- EXERCISE PASSAGE:
● ● ● ● ● ● ●
Day By Day© by Chris Muir.

Monday, February 28, 2005

Something else for the soccer moms to worry about

Here's one for the soccer moms to worry about, at least a very, very little bit:

Why soccer would be a risk for amyotrophic lateral sclerosis is a mystery. But a new study has found that Italian professional soccer players get the disease at a rate nearly six times as great as the general population. *** A.L.S., often called Lou Gehrig's disease, is an incurable and invariably fatal degenerative disease of the nervous system. Although there have been many suggestions about the possible risks for the illness, including participation in sports, no clear-cut evidence has been found for any risk factors except age and sex. (A.L.S. tends to strike around age 60, and a vast majority of patients are men.) The new study, however, found not only an increased risk among these Italian athletes, but also that the risk was dose-related: the longer an athlete played, the greater his risk of contracting A.L.S. *** "We are very confident that these results are real and are not due to a statistical effect," Dr. Chiò said. But he cautioned that the meaning of the findings was not clear, that A.L.S. is a very rare disease and that the study's results in no way suggested that anyone should stop playing soccer. *** Eighteen cases of amyotrophic lateral sclerosis were identified. The researchers interviewed all living players who had A.L.S., as well as the doctors and relatives of players who had died from the disease, and compiled detailed medical and personal histories of the patients' activities and health before, during and after their time as active athletes. The researchers also gathered family histories, paying particular attention to neuromuscular disorders. One form of A.L.S. is inherited, but no affected player had the disease in his family. Dr. Chiò and his colleagues suggest several explanations, none of them with certainty. Perhaps, they say, A.L.S. is related to heavy physical exercise, and therefore not related particularly to soccer. Or maybe trauma, particularly the head trauma involved in heading the ball or repeated traumas involving the legs, is a factor. Illegal or legal therapeutic drugs may also be involved, and it is possible that environmental toxins like fertilizers or herbicides used on soccer fields play a role. The authors concede, however, that each of these hypotheses has weaknesses, and the puzzle endures.
● ● ● ● ● ● ●
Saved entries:
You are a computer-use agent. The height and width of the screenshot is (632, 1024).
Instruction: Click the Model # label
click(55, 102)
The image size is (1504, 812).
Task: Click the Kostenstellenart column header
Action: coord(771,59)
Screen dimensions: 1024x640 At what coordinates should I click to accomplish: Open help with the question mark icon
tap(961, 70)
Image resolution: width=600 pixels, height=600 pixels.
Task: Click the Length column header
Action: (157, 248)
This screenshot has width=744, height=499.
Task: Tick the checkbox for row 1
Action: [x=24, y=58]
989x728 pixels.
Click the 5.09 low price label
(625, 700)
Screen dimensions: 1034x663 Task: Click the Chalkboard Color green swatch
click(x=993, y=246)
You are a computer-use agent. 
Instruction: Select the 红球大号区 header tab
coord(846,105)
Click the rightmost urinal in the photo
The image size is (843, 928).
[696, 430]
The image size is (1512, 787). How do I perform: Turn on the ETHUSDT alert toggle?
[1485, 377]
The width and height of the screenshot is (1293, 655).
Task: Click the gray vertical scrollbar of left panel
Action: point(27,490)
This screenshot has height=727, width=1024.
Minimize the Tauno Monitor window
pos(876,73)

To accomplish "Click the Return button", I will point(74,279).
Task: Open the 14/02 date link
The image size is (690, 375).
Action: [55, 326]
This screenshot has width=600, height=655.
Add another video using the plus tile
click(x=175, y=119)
● ● ● ● ● ● ●
Translate this sentence from the post on soccer and A.L.S. into Spanish: "One form of A.L.S. is inherited, but no affected player had the disease in his family."

- YOUR RESPONSE:
Una forma de la ELA es hereditaria, pero ningún jugador afectado tenía la enfermedad en su familia.